Provided text:
------------------------
Lloyd Glasspool (born 19 November 1993) is a British professional tennis player who specializes in doubles. He has a career-high doubles ranking of No. 12 (November 2022) and a career-high singles ranking of No. 282 (July 2016). In his career, Glasspool has won three ATP titles, 16 Futures titles (eleven in doubles and five in singles), and in 2021 four ATP Challenger tournaments, in doubles.

Career
Glasspool studied at the University of Texas at Austin, where partnering Søren Hess-Olesen he captured the 2015 NCAA doubles championship.

2016: ATP debut
Glasspool made his ATP Tour debut (in doubles) at the 2016 Wimbledon Championships having been given a wildcard to partner compatriot Dan Evans in the main draw.

2021: First ATP title, Wimbledon third round 
In March 2021, Glasspool won his first ATP Tour title alongside Harri Heliövaara at the 2021 Open 13 against Sander Arends and David Pel of the Netherlands.

2022: Two Major quarterfinals & ATP Finals semifinal, ATP 500 title, top 15
In May 2022, on their debut at the Italian Open, Glasspool and Heliövaara reached their first quarterfinal at a Masters 1000 as alternates, defeating top seeds, world No. 1, Joe Salisbury, and world No. 2, Rajeev Ram, en route in the first round, marking their first win at this level.
------------------------
Given information:

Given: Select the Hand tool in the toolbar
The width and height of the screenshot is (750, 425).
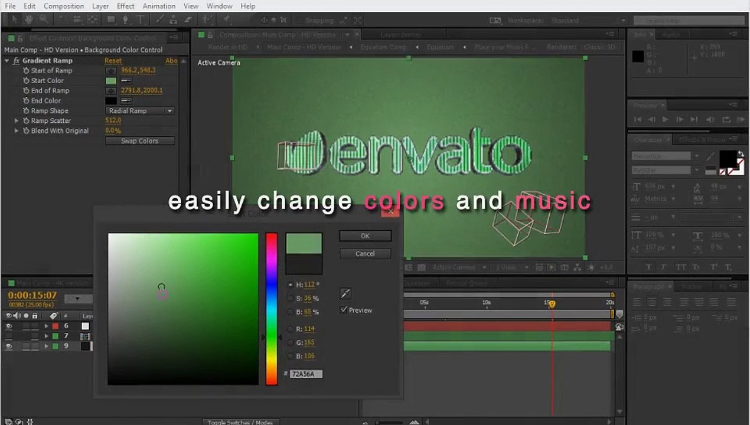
------------------------
Directions for this task: Repeat word for word the passage of the Lloyd Glasspool text from "2016: ATP debut" up to and including "at this level.".

Result:
2016: ATP debut
Glasspool made his ATP Tour debut (in doubles) at the 2016 Wimbledon Championships having been given a wildcard to partner compatriot Dan Evans in the main draw.

2021: First ATP title, Wimbledon third round 
In March 2021, Glasspool won his first ATP Tour title alongside Harri Heliövaara at the 2021 Open 13 against Sander Arends and David Pel of the Netherlands.

2022: Two Major quarterfinals & ATP Finals semifinal, ATP 500 title, top 15
In May 2022, on their debut at the Italian Open, Glasspool and Heliövaara reached their first quarterfinal at a Masters 1000 as alternates, defeating top seeds, world No. 1, Joe Salisbury, and world No. 2, Rajeev Ram, en route in the first round, marking their first win at this level.